2008年度の照会制度委員会の目玉行事が,本年2月19日に行われた,日弁連特別研修会「弁護士会照会の実務」でした。弁護士会照会に対するライブ研修は今回が初めてです。
研修会の当日は,日弁連のクレオで講師激励を兼ねて受講させていただきました。

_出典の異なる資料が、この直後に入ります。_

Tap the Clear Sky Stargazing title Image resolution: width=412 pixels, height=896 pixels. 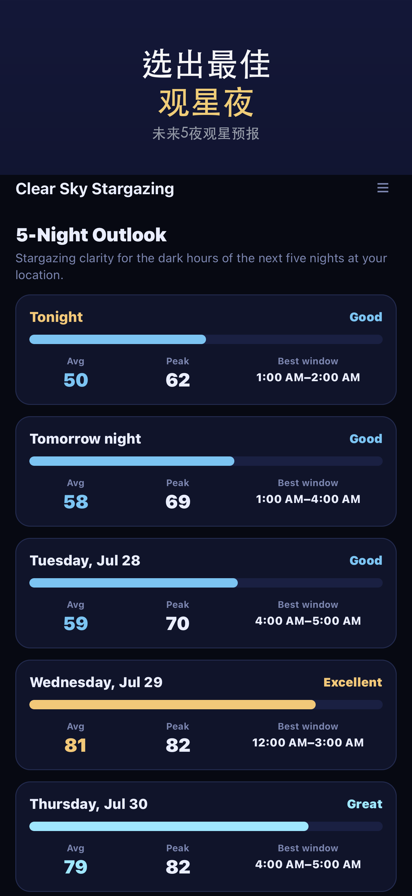tap(95, 189)
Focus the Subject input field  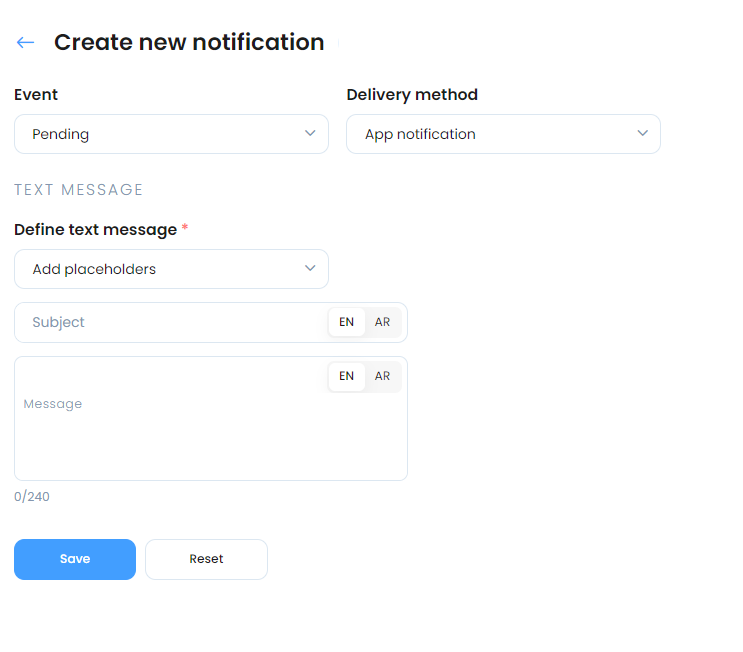171,322
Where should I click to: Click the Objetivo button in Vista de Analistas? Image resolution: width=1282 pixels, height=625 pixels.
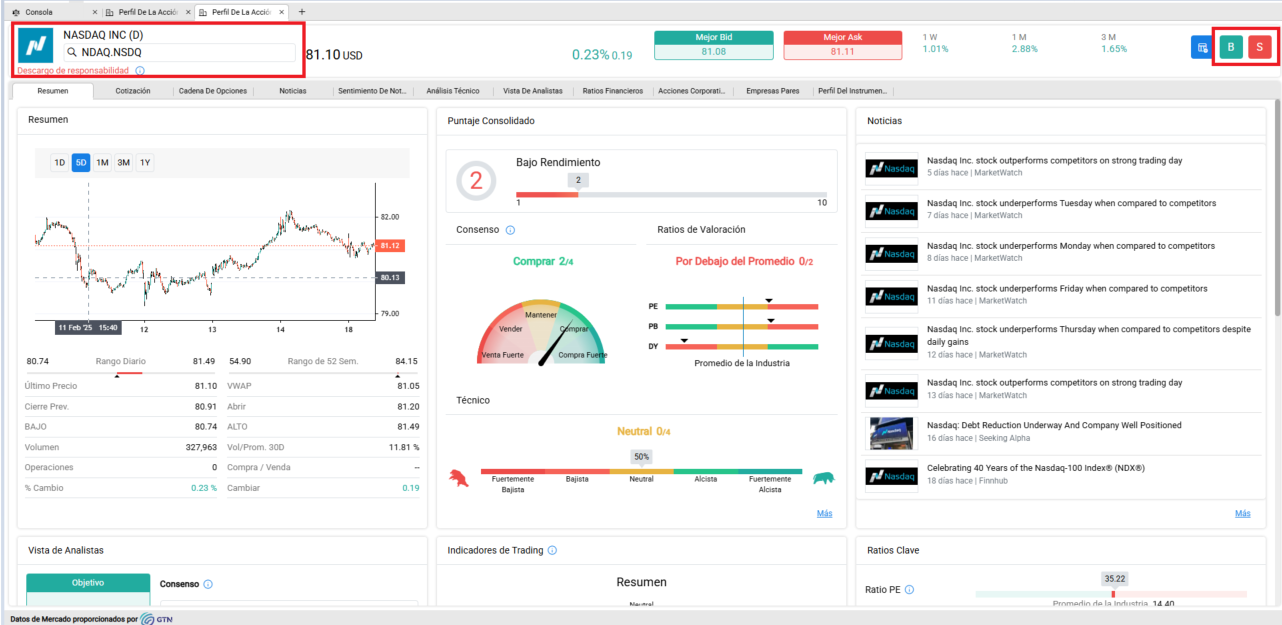pos(87,582)
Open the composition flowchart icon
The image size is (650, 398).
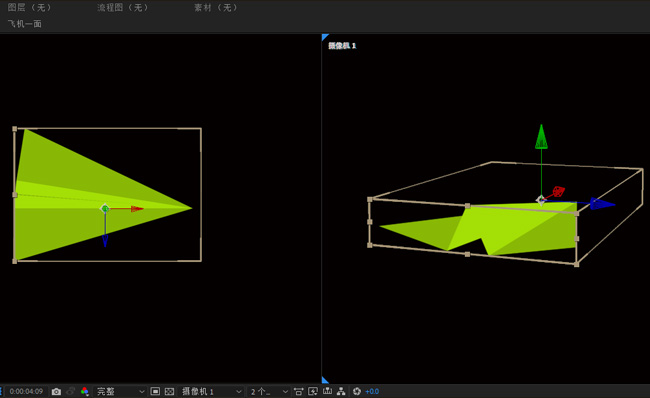(341, 391)
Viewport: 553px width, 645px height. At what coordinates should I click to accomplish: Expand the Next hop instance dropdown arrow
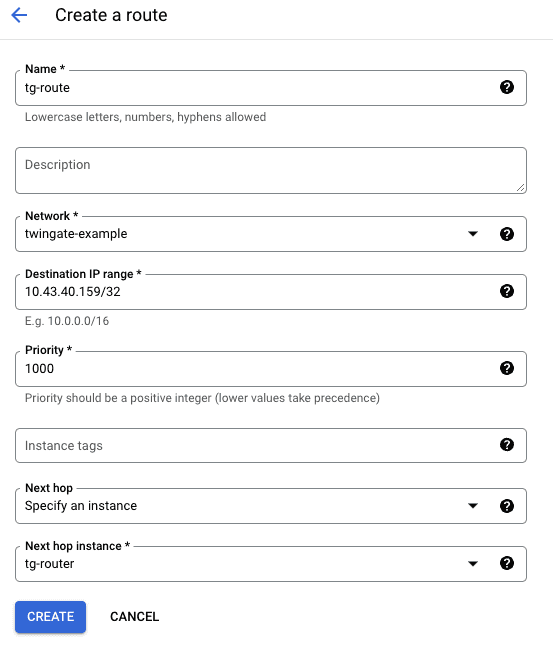(x=473, y=563)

講師の可児先生(愛知県弁護士会),石黒先生(東京弁護士会),石丸先生(兵庫県弁護士会)とも,時間通りに,しかも中身の濃いお話しをされたのは印象的でした。
弁護士会照会というのは,弁護士が所属する弁護士会に対して申請をして,弁護士会が会長名で照会先に回答を求めるという制度で,事案の適切な把握に役立つ制度です。
照会に対しては回答しなければならない法的義務があることについては,多くの裁判例が認めています。

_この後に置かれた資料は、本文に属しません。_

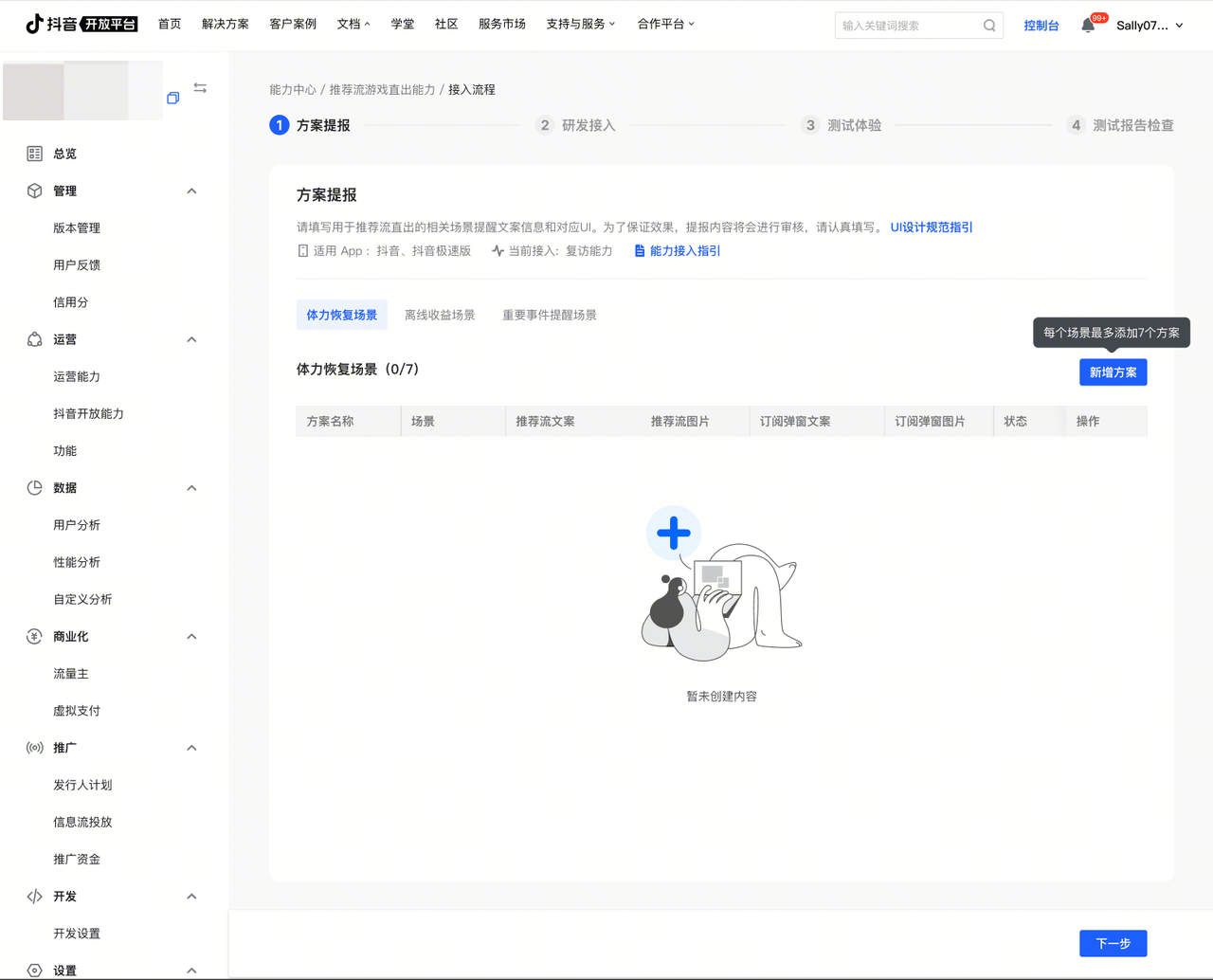The image size is (1213, 980).
Task: Open the UI设计规范指引 link
Action: pos(931,227)
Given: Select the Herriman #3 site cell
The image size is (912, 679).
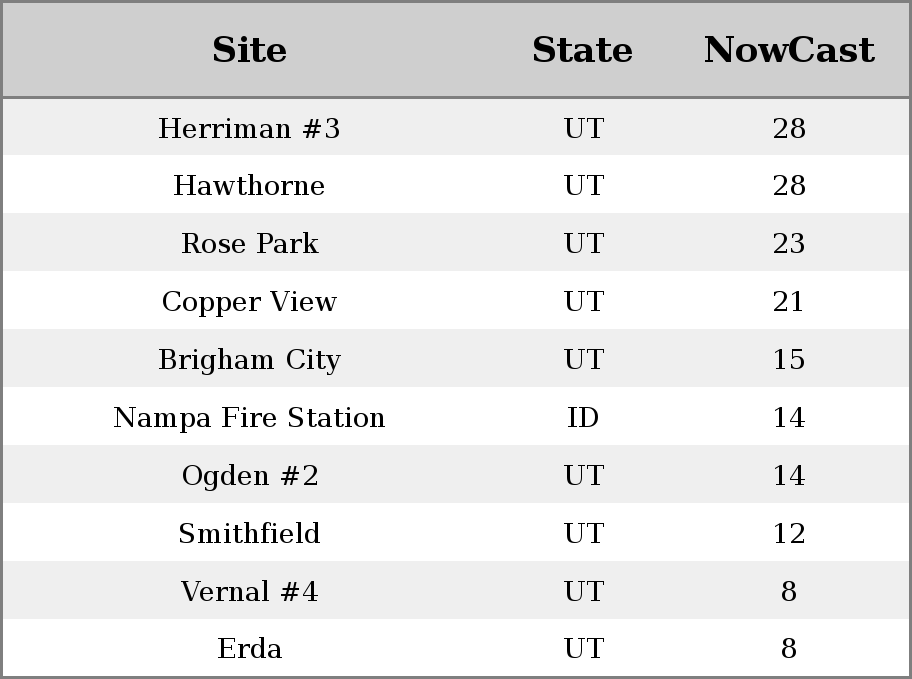Looking at the screenshot, I should pyautogui.click(x=249, y=128).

しかし,個人情報保護法の施行などによって制度の趣旨を誤解されて回答が得られないなどの場合が出ています。ちなみに,個人情報保護法上,同意を得なくとも第三者提供が可能とされる法令に基づく場合として,弁護士会照会が位置づけられていますので,個人情報保護法を理由に回答を拒否するのは間違った対応です。
弁護士会照会の初期段階の裁判例で,よく憲法判例なんかで引用される前科照会の事件なんかは有名ですが,あの場合は,そのような照会を通した弁護士会が問題であって,現在は照会を通すかどうかについても慎重な調査がなされています。
弁護士会照会制度を根付かせるためにも,これを適切に運用し,的確な照会をしていかなければなりません。その意味で,今回の研修は,弁護士にとっては必須のものだったろうと思います。
研修の資料も充実していますので,聞き逃してしまった方は,資料をお求めになって是非オンデマンド研修を受けて下さい。損はしないはずです。